### TASK TO CARRY OUT:
Gather all lines from the material that contain the word "will".

**********

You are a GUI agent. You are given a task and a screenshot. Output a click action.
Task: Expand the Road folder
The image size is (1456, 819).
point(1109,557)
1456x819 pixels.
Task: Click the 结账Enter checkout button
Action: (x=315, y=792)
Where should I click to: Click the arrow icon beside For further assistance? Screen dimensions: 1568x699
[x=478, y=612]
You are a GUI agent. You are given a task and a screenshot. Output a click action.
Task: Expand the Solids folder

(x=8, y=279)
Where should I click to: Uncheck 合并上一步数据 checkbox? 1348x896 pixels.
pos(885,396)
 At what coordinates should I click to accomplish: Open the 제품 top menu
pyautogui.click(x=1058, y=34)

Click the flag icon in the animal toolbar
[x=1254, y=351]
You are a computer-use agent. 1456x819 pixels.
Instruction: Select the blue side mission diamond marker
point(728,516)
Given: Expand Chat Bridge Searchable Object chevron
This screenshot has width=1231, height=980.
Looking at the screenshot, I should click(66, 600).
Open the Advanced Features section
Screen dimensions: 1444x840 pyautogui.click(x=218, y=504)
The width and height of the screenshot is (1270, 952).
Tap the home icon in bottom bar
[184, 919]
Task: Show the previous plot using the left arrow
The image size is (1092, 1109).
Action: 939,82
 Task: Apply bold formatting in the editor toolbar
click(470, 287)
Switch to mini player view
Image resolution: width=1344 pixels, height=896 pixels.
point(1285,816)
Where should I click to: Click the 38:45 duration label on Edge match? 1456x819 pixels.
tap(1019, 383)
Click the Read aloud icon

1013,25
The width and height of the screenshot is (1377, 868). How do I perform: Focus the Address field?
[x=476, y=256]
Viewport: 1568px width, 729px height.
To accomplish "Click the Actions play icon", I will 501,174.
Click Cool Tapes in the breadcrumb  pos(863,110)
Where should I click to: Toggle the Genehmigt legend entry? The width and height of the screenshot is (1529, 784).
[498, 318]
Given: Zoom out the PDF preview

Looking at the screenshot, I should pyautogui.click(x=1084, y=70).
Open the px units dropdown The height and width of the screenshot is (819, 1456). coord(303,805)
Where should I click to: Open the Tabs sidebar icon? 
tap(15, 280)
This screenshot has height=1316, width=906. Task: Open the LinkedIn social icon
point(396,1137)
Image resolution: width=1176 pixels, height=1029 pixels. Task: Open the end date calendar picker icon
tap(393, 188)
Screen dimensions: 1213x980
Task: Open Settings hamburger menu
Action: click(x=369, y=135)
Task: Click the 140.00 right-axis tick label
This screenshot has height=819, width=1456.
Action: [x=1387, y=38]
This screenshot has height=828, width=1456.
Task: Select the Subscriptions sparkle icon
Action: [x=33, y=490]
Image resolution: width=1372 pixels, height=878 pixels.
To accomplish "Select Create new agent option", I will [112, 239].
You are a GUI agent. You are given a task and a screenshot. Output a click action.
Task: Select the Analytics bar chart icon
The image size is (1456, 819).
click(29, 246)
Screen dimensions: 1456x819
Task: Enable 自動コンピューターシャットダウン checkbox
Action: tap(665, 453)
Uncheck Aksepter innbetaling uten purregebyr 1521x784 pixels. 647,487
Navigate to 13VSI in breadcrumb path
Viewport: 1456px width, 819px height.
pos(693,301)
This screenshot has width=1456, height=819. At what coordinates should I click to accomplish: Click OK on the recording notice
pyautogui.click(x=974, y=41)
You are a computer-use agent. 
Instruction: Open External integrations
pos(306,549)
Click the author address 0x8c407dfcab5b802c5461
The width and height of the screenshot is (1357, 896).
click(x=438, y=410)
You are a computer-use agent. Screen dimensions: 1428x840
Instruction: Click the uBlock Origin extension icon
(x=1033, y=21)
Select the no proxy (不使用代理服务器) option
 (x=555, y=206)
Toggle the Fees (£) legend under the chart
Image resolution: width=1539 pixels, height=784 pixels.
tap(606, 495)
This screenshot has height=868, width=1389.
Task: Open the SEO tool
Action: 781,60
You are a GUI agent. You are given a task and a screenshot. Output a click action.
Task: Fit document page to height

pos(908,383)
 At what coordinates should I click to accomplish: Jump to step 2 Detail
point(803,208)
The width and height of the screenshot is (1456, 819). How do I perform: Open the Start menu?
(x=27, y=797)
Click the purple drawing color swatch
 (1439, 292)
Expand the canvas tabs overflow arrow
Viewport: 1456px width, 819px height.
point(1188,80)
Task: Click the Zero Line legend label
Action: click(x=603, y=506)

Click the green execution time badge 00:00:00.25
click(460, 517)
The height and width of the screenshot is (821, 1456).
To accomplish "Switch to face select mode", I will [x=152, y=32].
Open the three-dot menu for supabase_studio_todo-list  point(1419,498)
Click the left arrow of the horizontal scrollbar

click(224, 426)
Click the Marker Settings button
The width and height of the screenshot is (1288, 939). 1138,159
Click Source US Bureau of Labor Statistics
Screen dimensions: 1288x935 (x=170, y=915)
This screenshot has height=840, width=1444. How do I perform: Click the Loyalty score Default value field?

**********

### EXERCISE SOLUTION:
To accomplish "Click the Actions play icon", I will 501,174.
To accomplish "Select Create new agent option", I will [112, 239].
To accomplish "Switch to face select mode", I will [x=152, y=32].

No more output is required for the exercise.